[Passage provided — start]
Happier trails are ahead for a hiker who was rescued thanks to the good eye of a train passenger.
A New Mexico woman, who had been missing for two days, was finally rescued after a train passenger saw her waving from her window. The woman had gone hiking along the Colorado Trail when she fell off a cliff while attempting to take pictures.
“She was obviously, you know, in considerable distress, you know, I guess probably approaching somewhat of a panic mode,” said Darren Whitten with Silverton Narrow Gauge Railroad on the arrival of help. “She was very adamant that she did not want to be left alone again.”
The fall was about 90-feet down. She broke her leg and was unconscious for an unknown period of time, she told rescuers. It was also very cold and she was not dressed to battle the wilderness.
Despite her leg injury she was able to crawl near the river to flag down trains during the day. Without emergency supplies, staying warm was a challenge. The hiker said at night she would tuck herself into a nearby cliff face in an attempt to stay warm.
How cold was it? Emergency management spokeswoman DeAnne Gallego shared that there was a cold snap while she was trapped in the mountains. A cold snap is defined as a rapid fall in temperature, making a plummet to 20 degrees possible.
Talk about being at the right place at the right time! The hiker, who ended up being her rescuer, had been trying to flag trains to get help for days. Thankfully, riding in the next train passing the location were two trained medical and emergency professionals.
[Passage provided — finish]
[Dataset content — start]
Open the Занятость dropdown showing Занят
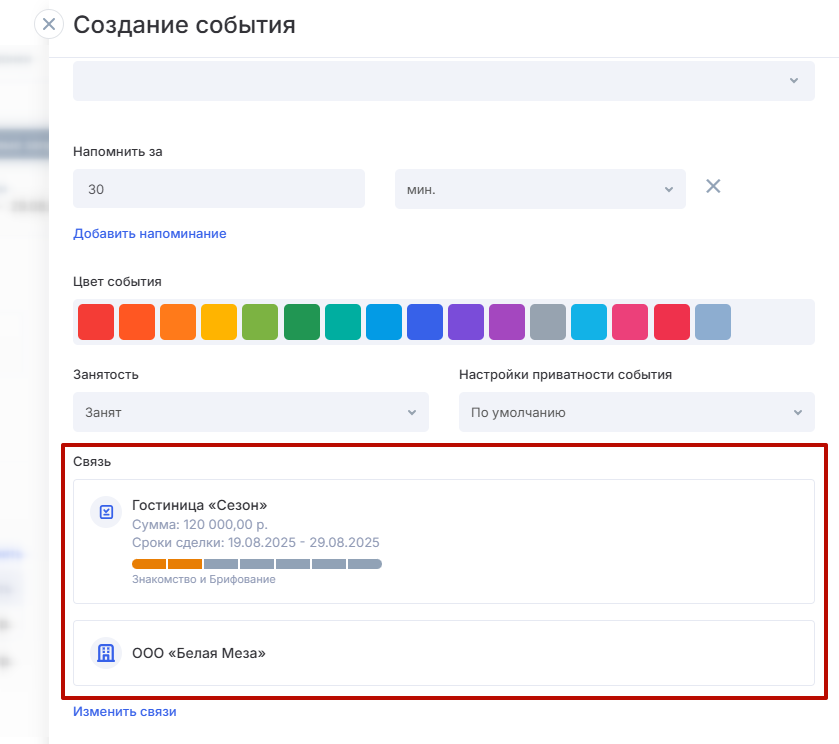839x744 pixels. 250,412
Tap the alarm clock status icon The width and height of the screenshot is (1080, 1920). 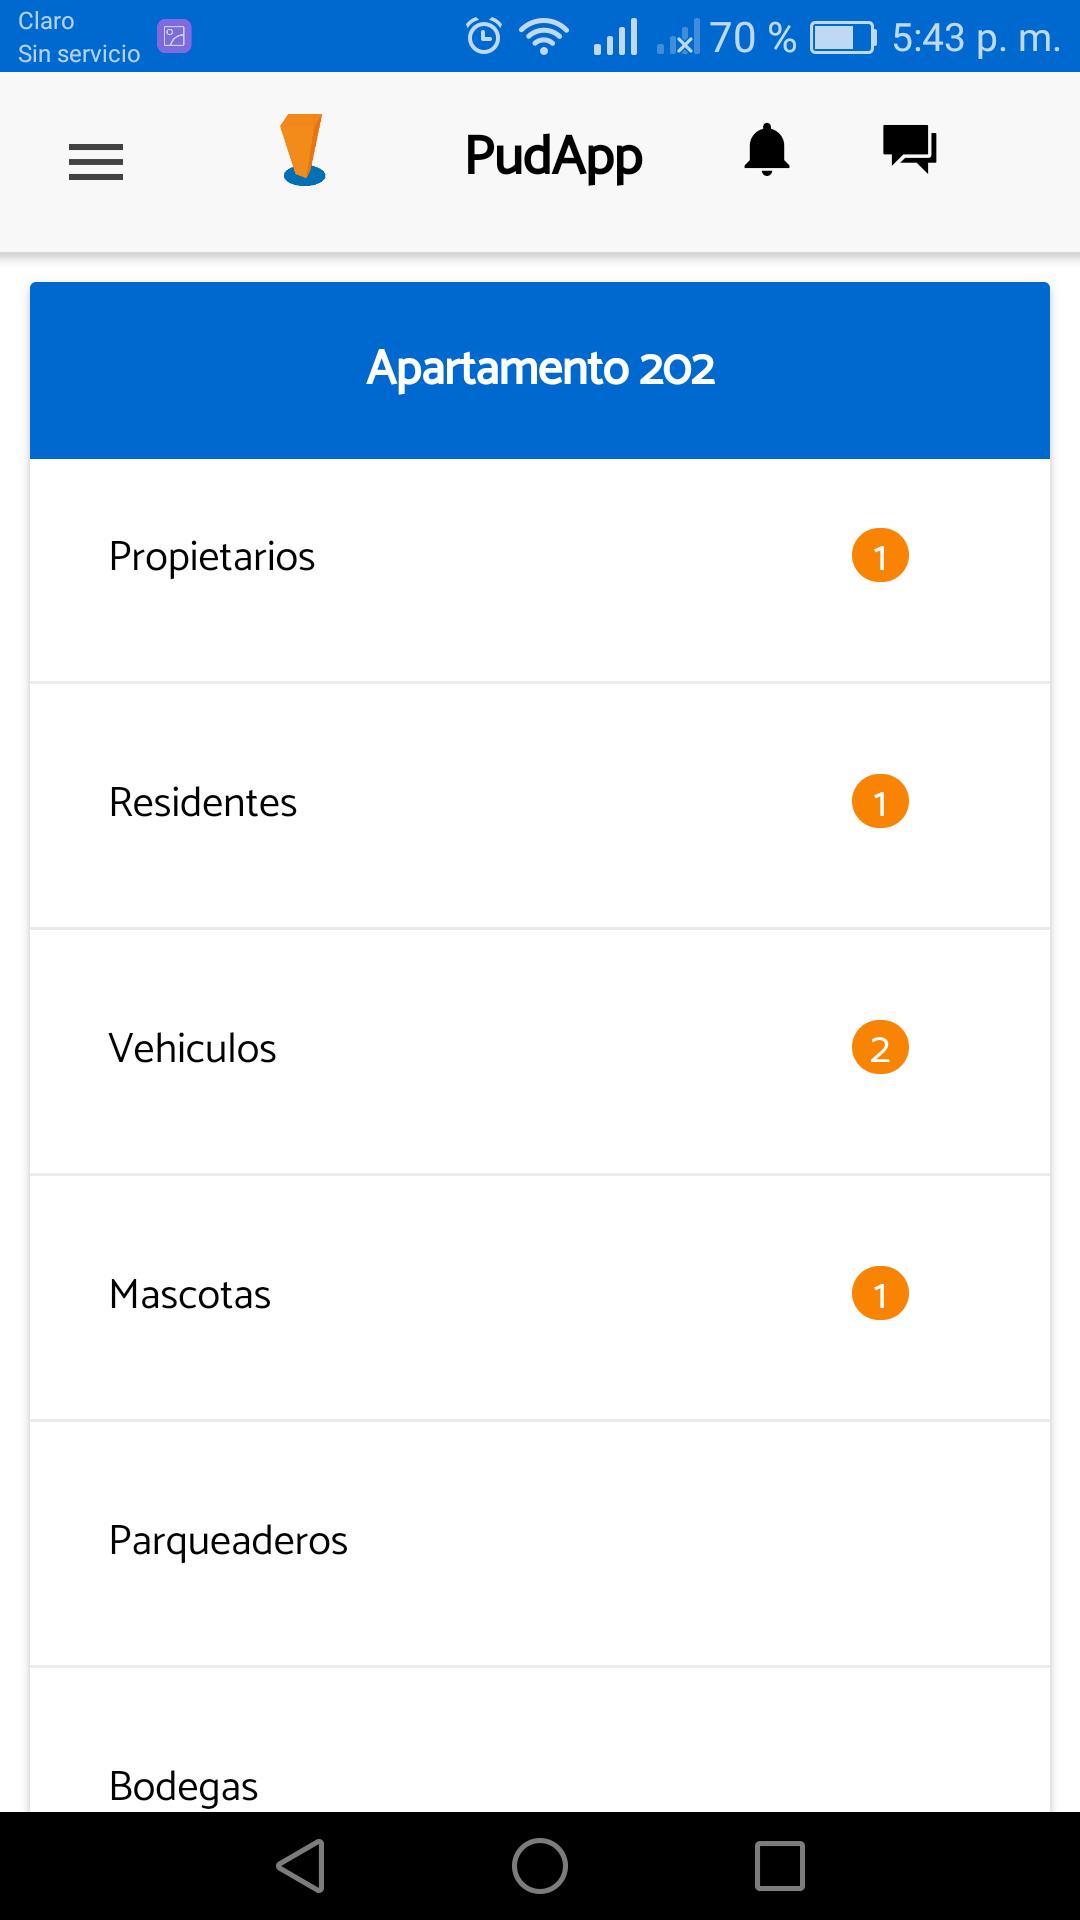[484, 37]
[Dataset content — finish]
[Dataset content — start]
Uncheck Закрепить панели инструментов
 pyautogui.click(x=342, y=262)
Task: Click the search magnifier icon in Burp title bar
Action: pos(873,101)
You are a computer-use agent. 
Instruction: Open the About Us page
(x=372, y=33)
[Dataset content — finish]
- [Task instructions]
1. Answer each question from the article about the rescued hiker.
(a) How far did the woman fall?
(b) Where did she shelter at night to try to stay warm?
(c) What is the name of the emergency management spokeswoman quoted in the article?
2. Continue the article about the rescued hiker, starting after its final sentence.
The material placed after the article about the rescued hiker is separate from it.

- [Answers below]
1.
(a) About 90 feet.
(b) She tucked herself into a nearby cliff face.
(c) DeAnne Gallego.

2.
Married couple Nick and Kylah Breedon, an engineer and a fireman, were able to cross the river to examine the woman, assess her injuries, and bring emergency supplies and a radio for communication. There were 327 passengers on the train at the time and they all waited as the couple helped the injured hiker.
Because she had fallen in a tight spot, it was hard for a rescue helicopter to get close to her. A rescue crew stepped in and Kylah, who is also a paramedic, stayed with the woman.
The crew rigged a rope system to carry the hiker across the river on a backboard. They were then able to use a gurney to carry her to the helicopter. She was then taken to the hospital.
When the train passenger saw the woman waving for help, she immediately alerted the conductor. A 9-11 call would confirm that the family of the hiker had been looking for her. It is clear that the quick actions of train staff and personnel saved the hiker’s life.
“The immediate decisions that their train staff made in this particular situation really made the difference between life and death,” DeAnne said.
As a way to thank the passenger who saw the injured hiker, The Durango-Silverton Narrow Gauge Railroad compensated the train tickets for her and her husband. Some thank you’s are simply priceless!